Convert an entire project (recommended for most use cases):

shibboleth group --input ./sml_src --output ./ocaml_src

Convert a single SML file:

shibboleth file input.sml -o output.ml

Usage

Batch Directory Conversion (group)

The group command is the recommended way to convert SML projects. It recursively discovers all .sml, .sig, and .fun files, automatically groups related files by base name, and preserves the directory structure in the output.

shibboleth group --input <DIR> --output <DIR> [OPTIONS]

How grouping works: Files that share the same base name (e.g., parser.sig, parser.fun, parser.sml) are automatically combined into a single .ml file.
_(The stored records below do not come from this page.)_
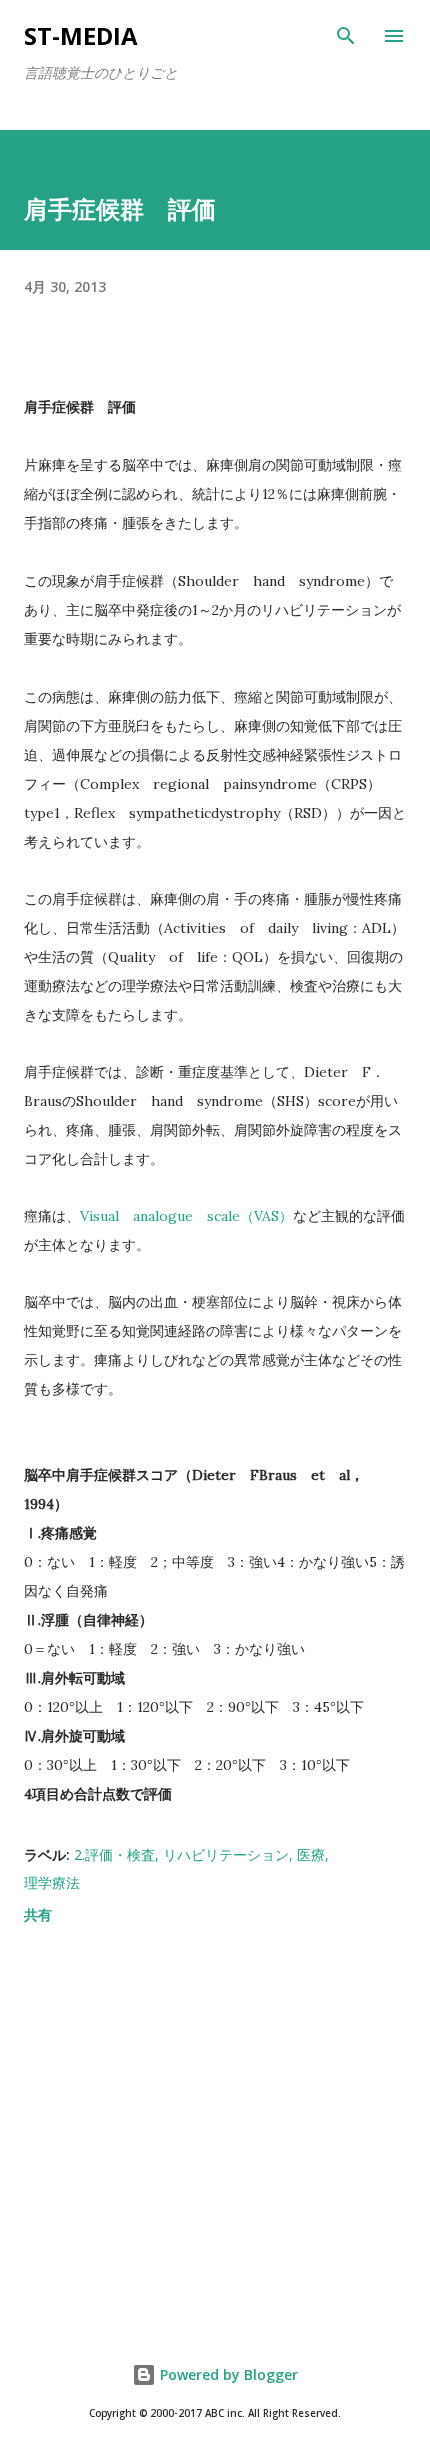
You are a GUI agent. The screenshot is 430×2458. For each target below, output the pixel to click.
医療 (311, 1854)
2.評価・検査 (114, 1854)
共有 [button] (38, 1914)
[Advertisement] (215, 2137)
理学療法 (52, 1882)
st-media (81, 35)
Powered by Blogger (227, 2374)
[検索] (346, 36)
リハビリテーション (226, 1854)
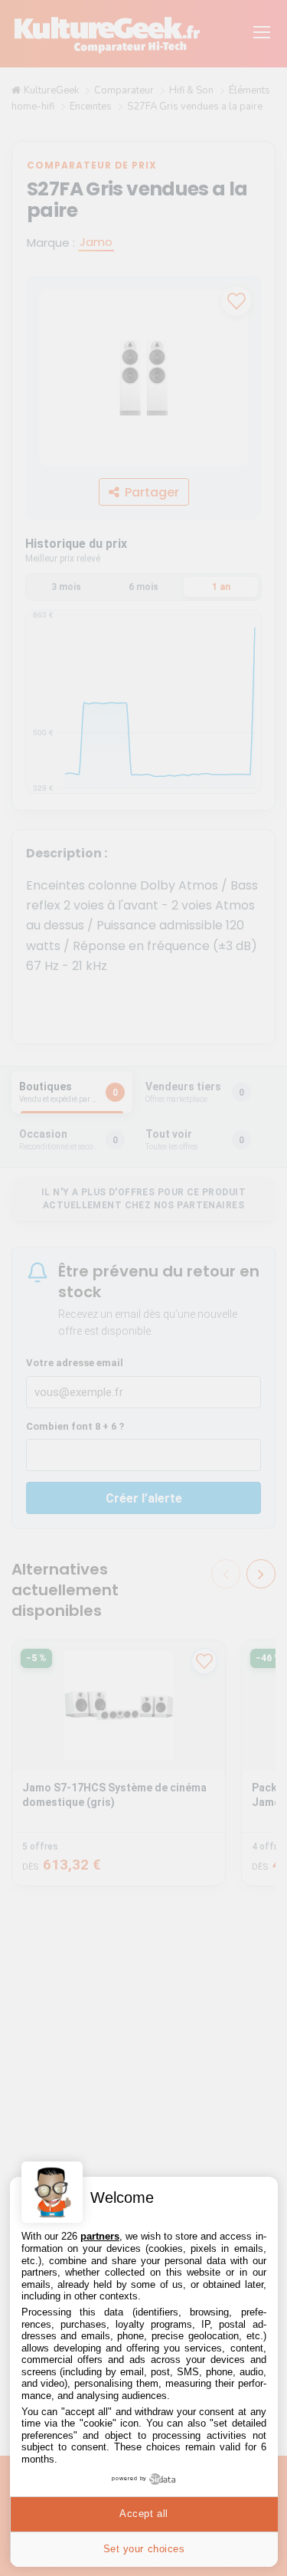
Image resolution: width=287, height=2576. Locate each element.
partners (99, 2236)
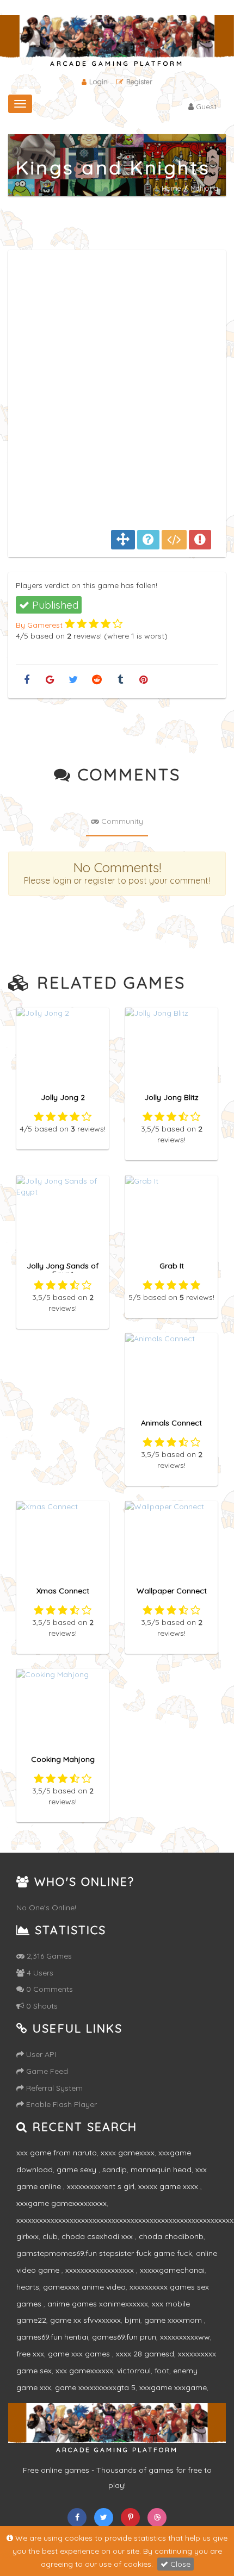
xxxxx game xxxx (169, 2186)
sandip (114, 2169)
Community (121, 821)
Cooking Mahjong (63, 1759)
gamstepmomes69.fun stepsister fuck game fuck (104, 2253)
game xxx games (80, 2354)
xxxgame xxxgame (173, 2387)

Signatures are processed first, then functors, then structures — ensuring proper name resolution.

Examples:

# Convert a full project
shibboleth group --input ./twelf-src --output ./twelf-ocaml

# Overwrite existing output directory
shibboleth group --input ./src --output ./out --force

# Normalize filenames (parser-utils.sml -> parser_utils.ml)
shibboleth group --input ./src --output ./out --dash-to-underscore

# Silent conversion with syntax validation
shibboleth group --input ./src --output ./out --quiet --check-ocaml

# Convert with name conflict detection
shibboleth group --input ./src --output ./out --convert-names=enable

A shared context is accumulated across all files in a group run, so constructor information discovered in earlier files is available when converting later ones. This makes group more accurate than converting files individually.

Single File / Multi-File Conversion (file)

shibboleth file [OPTIONS] INPUT...

By default, output goes to stdout. Use -o / --output to write to a file.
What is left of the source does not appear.